Copy out the first line of the listing and every line after it, exactly, until you have copied the line containing "Open martha_jussara_biancoli profile".

=== The data ===
++++++++

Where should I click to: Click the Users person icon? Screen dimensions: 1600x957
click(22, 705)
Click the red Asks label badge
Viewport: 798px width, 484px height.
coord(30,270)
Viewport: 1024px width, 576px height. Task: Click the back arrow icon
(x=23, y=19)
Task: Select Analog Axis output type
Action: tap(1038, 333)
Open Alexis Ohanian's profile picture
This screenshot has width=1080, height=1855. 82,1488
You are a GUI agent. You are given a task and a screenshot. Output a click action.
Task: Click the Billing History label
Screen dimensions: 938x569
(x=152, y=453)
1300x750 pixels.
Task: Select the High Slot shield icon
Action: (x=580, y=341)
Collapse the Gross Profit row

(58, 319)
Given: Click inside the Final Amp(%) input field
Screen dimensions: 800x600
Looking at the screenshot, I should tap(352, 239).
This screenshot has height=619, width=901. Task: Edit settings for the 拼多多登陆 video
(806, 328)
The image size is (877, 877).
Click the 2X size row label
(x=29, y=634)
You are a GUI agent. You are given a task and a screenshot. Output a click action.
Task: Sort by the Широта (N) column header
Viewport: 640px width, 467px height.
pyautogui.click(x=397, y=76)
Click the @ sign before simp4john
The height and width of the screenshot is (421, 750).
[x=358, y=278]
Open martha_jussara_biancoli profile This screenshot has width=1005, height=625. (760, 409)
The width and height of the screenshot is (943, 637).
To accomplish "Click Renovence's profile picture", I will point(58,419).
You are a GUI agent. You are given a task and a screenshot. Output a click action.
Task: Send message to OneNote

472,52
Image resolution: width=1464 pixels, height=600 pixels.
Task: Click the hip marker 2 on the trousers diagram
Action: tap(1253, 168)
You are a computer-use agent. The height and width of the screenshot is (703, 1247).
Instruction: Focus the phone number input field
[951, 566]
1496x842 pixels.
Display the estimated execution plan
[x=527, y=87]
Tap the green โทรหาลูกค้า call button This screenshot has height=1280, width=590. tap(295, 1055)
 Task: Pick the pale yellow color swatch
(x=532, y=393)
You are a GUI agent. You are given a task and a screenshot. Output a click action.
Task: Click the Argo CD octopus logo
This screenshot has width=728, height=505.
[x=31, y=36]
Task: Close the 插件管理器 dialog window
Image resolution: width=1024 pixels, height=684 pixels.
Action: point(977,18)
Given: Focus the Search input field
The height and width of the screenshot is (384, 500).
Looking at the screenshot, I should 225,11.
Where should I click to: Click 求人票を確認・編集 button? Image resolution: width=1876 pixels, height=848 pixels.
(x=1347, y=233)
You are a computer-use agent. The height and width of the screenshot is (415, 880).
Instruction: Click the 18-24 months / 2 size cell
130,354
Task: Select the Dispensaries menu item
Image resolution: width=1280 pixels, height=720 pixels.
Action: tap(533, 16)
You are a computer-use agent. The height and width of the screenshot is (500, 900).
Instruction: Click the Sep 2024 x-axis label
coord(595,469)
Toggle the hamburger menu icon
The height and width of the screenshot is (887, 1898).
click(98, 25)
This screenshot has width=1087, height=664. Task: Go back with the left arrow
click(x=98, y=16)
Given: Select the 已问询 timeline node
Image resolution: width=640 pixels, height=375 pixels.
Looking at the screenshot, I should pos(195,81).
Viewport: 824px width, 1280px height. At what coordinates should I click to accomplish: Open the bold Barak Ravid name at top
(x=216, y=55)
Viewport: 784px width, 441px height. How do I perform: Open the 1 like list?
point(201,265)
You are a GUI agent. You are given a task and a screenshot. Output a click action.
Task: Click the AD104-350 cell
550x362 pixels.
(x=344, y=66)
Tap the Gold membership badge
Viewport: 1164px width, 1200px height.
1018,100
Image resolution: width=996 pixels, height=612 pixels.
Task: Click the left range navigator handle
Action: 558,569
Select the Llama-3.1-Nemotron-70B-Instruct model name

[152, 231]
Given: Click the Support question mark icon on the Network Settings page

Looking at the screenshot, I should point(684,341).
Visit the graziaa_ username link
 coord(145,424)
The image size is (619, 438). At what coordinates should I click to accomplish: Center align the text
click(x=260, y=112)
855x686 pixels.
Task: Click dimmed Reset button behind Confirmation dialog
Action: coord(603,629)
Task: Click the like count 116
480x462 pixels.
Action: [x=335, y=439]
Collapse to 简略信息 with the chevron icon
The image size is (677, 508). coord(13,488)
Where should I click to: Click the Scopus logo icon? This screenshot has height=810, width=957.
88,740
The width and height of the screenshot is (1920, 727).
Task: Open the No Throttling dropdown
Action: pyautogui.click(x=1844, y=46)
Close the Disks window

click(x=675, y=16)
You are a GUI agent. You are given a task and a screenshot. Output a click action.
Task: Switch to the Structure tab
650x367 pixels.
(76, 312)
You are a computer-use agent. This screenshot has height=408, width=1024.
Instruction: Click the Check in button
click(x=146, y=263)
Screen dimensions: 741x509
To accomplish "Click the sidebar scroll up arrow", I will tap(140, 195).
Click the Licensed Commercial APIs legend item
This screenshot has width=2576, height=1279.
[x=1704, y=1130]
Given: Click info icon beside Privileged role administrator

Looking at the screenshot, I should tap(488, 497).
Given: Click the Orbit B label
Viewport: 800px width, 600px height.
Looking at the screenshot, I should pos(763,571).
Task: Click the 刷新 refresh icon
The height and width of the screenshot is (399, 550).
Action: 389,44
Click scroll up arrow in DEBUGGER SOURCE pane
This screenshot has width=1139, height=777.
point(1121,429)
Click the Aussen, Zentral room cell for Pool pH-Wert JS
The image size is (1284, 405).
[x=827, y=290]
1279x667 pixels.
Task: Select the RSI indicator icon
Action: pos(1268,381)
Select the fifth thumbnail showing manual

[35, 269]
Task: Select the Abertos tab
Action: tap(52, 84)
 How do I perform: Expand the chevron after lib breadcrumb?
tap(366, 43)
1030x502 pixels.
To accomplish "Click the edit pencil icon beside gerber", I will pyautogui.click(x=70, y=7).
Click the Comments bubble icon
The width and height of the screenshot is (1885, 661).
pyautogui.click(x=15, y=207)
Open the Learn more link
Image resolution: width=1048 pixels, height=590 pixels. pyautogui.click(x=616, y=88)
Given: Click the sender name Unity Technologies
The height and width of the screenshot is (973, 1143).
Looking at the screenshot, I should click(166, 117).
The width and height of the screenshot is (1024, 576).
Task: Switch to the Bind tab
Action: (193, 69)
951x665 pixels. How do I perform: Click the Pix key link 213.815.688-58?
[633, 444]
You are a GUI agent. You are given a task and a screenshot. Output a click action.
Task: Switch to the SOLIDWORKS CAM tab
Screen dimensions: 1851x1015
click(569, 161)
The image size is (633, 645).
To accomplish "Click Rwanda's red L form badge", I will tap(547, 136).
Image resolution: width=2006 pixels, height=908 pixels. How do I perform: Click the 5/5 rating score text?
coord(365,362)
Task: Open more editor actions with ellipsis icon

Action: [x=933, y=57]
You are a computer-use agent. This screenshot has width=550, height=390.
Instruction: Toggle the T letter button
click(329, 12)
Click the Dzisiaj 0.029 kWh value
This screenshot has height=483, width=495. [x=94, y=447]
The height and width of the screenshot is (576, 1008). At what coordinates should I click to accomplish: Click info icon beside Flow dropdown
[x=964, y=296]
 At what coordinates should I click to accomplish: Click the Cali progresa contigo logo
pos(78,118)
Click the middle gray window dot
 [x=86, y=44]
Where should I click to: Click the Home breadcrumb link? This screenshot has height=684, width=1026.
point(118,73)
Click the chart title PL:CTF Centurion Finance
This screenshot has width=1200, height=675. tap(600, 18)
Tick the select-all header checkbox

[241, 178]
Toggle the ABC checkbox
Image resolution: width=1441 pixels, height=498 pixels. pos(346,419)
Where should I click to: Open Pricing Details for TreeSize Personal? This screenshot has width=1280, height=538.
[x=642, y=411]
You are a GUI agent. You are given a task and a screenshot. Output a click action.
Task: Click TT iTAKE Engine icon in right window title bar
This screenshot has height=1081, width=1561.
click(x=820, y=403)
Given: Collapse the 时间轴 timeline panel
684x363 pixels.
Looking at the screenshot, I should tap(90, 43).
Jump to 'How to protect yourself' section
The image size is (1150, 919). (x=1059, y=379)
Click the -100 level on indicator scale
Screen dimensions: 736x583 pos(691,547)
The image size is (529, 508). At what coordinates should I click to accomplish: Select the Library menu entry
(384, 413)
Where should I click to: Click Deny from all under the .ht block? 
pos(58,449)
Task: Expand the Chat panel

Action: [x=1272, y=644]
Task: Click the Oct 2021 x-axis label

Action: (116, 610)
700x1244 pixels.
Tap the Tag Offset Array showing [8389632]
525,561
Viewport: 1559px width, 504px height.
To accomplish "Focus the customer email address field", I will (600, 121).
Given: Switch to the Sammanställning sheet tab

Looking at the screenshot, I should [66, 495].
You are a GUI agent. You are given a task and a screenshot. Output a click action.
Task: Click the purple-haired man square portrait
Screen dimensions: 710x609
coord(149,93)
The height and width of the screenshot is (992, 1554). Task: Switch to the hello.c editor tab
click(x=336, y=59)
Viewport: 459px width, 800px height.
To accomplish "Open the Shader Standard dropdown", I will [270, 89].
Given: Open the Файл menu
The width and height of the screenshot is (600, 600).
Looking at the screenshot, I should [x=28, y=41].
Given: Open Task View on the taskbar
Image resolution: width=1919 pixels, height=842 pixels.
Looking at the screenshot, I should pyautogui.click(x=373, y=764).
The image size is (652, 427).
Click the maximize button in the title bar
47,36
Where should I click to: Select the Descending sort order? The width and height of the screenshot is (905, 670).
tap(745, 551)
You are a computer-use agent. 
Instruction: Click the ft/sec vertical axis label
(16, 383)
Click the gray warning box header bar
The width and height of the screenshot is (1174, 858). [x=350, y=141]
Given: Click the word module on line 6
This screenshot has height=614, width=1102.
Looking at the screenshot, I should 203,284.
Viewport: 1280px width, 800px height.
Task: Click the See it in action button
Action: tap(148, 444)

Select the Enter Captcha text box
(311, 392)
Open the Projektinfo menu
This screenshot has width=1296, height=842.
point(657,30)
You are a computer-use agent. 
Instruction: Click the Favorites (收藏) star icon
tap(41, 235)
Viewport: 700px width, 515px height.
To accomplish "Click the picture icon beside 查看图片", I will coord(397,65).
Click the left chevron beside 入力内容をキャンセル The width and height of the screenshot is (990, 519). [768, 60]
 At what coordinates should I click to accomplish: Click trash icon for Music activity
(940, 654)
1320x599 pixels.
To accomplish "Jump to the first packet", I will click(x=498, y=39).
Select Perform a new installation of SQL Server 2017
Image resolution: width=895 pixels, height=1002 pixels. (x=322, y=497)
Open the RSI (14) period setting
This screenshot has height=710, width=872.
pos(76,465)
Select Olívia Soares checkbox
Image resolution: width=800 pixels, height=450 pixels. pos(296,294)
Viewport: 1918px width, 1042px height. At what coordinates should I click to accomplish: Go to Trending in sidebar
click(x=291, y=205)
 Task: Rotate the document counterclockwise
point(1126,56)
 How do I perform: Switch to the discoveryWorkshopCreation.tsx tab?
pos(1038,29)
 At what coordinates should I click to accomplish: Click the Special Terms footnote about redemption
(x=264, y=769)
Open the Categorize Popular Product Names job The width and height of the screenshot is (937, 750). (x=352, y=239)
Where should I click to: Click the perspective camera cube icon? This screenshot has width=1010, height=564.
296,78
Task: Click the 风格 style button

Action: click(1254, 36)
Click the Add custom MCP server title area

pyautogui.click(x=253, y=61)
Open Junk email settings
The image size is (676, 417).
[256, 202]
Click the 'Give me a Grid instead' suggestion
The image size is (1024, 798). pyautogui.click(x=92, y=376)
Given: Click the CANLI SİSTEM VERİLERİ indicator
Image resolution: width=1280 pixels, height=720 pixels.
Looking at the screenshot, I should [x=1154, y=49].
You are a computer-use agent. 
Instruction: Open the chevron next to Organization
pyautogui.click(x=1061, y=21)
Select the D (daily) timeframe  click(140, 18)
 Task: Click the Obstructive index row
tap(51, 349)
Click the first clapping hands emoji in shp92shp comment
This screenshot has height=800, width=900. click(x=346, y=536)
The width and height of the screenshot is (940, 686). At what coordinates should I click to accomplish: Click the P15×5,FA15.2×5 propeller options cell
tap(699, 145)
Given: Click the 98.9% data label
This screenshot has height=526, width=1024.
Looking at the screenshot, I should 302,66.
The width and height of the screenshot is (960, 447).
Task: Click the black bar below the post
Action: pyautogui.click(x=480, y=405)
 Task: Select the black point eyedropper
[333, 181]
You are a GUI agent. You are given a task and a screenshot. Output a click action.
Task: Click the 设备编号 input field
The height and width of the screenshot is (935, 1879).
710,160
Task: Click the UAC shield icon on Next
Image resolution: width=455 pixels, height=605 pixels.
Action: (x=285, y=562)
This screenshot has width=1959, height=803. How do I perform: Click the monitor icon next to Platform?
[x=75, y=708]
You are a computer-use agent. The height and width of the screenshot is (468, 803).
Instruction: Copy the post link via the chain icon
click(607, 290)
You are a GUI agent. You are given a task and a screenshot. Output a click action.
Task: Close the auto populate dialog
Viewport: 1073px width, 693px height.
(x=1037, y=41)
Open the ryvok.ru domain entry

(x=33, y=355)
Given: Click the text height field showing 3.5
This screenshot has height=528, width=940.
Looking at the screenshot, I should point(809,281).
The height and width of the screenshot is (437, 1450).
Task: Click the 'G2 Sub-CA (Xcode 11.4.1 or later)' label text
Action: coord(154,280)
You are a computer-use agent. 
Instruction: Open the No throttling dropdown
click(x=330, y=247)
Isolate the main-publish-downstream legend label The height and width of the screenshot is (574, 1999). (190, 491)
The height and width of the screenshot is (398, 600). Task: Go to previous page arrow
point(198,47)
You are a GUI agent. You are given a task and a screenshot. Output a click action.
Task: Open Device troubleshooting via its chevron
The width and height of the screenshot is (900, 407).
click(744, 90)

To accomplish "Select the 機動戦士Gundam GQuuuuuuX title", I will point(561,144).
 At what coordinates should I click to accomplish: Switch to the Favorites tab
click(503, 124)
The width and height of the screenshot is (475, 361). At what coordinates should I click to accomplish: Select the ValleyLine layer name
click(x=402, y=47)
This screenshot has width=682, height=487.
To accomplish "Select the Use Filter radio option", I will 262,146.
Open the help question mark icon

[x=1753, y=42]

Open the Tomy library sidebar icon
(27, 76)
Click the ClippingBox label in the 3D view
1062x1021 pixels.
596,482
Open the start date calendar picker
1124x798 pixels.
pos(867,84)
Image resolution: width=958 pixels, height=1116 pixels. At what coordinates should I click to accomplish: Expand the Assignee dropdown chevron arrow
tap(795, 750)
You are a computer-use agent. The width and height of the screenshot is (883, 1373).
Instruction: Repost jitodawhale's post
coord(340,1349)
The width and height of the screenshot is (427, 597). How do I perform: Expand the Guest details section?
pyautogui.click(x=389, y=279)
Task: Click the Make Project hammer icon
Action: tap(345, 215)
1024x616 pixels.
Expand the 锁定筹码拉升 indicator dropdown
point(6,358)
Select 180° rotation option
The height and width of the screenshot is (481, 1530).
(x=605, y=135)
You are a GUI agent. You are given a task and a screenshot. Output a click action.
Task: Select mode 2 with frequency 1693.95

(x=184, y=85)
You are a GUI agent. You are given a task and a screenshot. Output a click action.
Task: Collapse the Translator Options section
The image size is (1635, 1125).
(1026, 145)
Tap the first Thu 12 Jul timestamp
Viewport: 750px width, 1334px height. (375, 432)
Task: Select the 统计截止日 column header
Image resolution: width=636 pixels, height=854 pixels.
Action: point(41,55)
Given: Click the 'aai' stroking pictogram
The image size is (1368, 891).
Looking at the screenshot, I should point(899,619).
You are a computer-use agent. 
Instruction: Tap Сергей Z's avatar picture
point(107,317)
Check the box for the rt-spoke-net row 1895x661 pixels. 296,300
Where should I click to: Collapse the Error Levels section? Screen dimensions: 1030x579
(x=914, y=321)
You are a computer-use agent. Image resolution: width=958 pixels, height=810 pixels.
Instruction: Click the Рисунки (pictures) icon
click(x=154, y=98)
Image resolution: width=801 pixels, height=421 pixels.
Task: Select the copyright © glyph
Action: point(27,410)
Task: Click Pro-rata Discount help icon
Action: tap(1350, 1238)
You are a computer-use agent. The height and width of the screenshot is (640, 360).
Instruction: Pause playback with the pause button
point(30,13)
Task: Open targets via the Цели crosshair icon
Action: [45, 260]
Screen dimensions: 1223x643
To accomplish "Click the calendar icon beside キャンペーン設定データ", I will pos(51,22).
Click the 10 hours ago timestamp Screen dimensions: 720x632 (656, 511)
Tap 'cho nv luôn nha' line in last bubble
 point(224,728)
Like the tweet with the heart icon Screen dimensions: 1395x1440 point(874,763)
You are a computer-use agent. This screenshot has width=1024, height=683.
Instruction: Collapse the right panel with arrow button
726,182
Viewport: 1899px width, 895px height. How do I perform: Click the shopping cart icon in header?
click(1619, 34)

++++++++

=== Task output ===
Where should I click to: Click the Users person icon? Screen dimensions: 1600x957
click(22, 705)
Click the red Asks label badge
Viewport: 798px width, 484px height.
coord(30,270)
Viewport: 1024px width, 576px height. Task: Click the back arrow icon
(x=23, y=19)
Task: Select Analog Axis output type
Action: tap(1038, 333)
Open Alexis Ohanian's profile picture
This screenshot has width=1080, height=1855. 82,1488
You are a GUI agent. You are given a task and a screenshot. Output a click action.
Task: Click the Billing History label
Screen dimensions: 938x569
(x=152, y=453)
1300x750 pixels.
Task: Select the High Slot shield icon
Action: (x=580, y=341)
Collapse the Gross Profit row

(58, 319)
Given: Click inside the Final Amp(%) input field
Screen dimensions: 800x600
Looking at the screenshot, I should tap(352, 239).
This screenshot has height=619, width=901. Task: Edit settings for the 拼多多登陆 video
(806, 328)
The image size is (877, 877).
Click the 2X size row label
(x=29, y=634)
You are a GUI agent. You are given a task and a screenshot. Output a click action.
Task: Sort by the Широта (N) column header
Viewport: 640px width, 467px height.
pyautogui.click(x=397, y=76)
Click the @ sign before simp4john
The height and width of the screenshot is (421, 750).
[x=358, y=278]
Open martha_jussara_biancoli profile This screenshot has width=1005, height=625. (760, 409)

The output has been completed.